March 10th, 2010    Subscribe To Our Feed

Presently, more and more global transactions are being carried out on credit. One of the most popular forms of credit payments are credit cards. These offer the customers the concept of buying now and paying later. Due to this reason, it is rather easy for an individual to get into debt without realizing it. Once this happens, it can be very difficult to settle the debts and get out of debt.

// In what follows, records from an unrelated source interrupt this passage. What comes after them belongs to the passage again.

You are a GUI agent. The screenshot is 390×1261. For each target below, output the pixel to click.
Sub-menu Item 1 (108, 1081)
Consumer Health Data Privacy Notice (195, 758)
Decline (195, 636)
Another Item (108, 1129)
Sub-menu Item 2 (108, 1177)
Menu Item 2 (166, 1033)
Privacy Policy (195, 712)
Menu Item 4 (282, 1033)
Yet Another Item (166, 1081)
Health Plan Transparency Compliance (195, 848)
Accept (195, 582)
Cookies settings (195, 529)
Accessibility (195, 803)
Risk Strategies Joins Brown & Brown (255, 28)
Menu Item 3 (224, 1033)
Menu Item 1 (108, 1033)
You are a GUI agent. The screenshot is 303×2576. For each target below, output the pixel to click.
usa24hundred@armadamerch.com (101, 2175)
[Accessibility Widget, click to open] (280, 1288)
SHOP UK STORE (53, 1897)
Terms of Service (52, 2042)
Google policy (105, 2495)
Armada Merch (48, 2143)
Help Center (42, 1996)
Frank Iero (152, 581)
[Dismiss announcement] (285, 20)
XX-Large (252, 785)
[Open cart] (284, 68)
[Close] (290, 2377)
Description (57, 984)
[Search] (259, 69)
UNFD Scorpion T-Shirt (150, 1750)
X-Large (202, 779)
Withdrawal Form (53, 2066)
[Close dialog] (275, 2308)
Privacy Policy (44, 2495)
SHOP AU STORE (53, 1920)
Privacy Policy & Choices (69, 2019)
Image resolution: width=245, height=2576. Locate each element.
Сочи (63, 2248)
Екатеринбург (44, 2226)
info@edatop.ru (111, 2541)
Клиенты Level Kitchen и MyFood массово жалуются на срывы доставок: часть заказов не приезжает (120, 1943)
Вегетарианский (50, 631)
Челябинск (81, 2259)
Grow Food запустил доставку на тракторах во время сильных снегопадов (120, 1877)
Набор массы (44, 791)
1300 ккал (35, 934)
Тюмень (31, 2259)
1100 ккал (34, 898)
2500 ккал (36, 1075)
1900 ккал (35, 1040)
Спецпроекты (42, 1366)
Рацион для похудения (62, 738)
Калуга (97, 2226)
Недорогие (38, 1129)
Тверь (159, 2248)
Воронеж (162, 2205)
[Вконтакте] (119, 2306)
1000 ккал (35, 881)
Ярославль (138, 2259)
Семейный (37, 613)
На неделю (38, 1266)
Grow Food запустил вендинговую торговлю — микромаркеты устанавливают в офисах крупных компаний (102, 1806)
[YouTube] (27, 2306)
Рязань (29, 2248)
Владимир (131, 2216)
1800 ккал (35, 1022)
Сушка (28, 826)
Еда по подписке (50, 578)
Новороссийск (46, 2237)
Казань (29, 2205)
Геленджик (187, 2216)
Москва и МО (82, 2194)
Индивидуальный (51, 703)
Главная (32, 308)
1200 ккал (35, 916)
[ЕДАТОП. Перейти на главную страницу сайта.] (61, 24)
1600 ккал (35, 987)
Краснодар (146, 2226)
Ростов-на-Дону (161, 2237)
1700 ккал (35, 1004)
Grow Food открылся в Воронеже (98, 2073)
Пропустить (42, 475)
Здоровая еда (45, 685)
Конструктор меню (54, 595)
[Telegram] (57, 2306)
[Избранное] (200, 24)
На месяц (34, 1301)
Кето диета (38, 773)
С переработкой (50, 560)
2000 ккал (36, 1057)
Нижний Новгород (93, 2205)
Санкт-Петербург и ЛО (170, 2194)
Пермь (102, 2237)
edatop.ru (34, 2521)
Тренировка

Nevertheless, in order to  rebuild credit, there exists certain steps that could be followed. But those methods may not be as easy as they sound especially if you already have a bad credit report.

Let’s start from repaying bills on time. In addition, it is also stated that in order to rebuild credit one has to use credit. The most interesting fact is that these rebuilding credit cards can be used to rebuild one s credit. There are certain methods that need to be followed to use these rebuilding credit cards such as, opening some new lines of credit cards, maintain the balance low or at zero and settling the payments on time.

Additionally, if one settles the debts before the grace period which is usually 25-30 days, he/she will not incur more debt. Nonetheless, one should be careful not to open too many new accounts. The principal motive of this is to rebuild credit, not to create new debt.

Go online do some thorough research. There are hundreds of sites that offer financial institutions that offer credit cards even to people with a bad credit history. They may offer special payment plans too.

Nevertheless, one should always be careful when searching for these rebuilding credit cards as there are numerous financial scams aimed at obtaining sensitive financial information such as bank account numbers and credit card numbers of individuals. So take precautions of not becoming a victim of credit scam.

So, rebuilding credit cards are indeed very useful for people to rebuild their credit and get back on their feet. You’ve only got to chain your spending habits and use strong will power to control yourself from overspending.